The following article appeared in Curbed LA on October 12, 2015.
Here Are the 60 Big Transportation Projects That LA Wants to Build With a New Metro Sales Tax – Curbed LA
By Bianca Barragan
October 12, 2015
Los Angeles has two rail lines scheduled to open next year (Expo Line extension, Gold Line Foothill extension), but Metro’s thinking long-term and looking to firm up their long-range transportation plan.
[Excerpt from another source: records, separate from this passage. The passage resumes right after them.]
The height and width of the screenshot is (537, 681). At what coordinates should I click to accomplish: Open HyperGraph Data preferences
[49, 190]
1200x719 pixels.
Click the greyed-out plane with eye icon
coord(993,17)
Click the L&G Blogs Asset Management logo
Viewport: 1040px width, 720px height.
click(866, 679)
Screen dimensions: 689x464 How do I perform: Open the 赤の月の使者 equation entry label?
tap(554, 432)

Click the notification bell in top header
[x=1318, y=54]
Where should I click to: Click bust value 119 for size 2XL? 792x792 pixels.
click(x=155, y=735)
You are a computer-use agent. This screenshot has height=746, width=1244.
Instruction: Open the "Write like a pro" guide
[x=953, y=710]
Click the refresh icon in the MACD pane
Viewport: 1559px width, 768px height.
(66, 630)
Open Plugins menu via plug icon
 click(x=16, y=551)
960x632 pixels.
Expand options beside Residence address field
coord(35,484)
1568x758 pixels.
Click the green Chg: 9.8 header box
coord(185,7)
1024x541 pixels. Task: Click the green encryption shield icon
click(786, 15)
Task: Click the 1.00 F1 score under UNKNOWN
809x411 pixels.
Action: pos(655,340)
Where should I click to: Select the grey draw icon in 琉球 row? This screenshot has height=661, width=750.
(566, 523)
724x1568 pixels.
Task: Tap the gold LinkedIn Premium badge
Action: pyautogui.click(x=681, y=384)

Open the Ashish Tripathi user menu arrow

Because they’re thinking far into the future, they’re considering putting a half-cent sales tax increase on the November 2016 ballot to help fund some future projects—if it gets on the ballot and is approved, the hike would be in effect for 40 years, from the middle of 2017 to the middle of 2057 (“18 years beyond its current expiration date”),says The Source, and could raise $120 billion for dream projects throughout the county.
About half of the $120 billion would go to new projects and the rest would go toward helping “operate and maintain new projects that are built.” Though it’s not yet been decided for sure that Metro will ask for the sales tax increase, it does have a very tentative list of projects that could potentially be funded by the potential new revenue.
Each of the nine Los Angeles subregions has turned in their list of priority projects (below)—it currently includes 60 projects but is far from final: Metro will be working with each area to “refine” the lists, evaluate the projects on them, and find out which would have the most impact; Metro’s Board of Directors would ultimately be the ones to decide which would get funded and which wouldn’t—a decision that’s not expected to come until sometime in the first half of 2016. But in the meantime, we can dream, and so can the various regions served by Metro.
The Valley’s wish list includes a conversion of the Orange Line busway to light rail, of course; the Westside’s hoping for the Purple Line to hit Santa Monica (right now it’s set to stop its journey west at the West LA VA). Some of the projects on the priority list (attachment D) have some funding already from 2008’s Measure R sales tax increase; for those projects, the new sales tax funds would make up for any shortfall of Measure R dough and would, together, help get the projects built.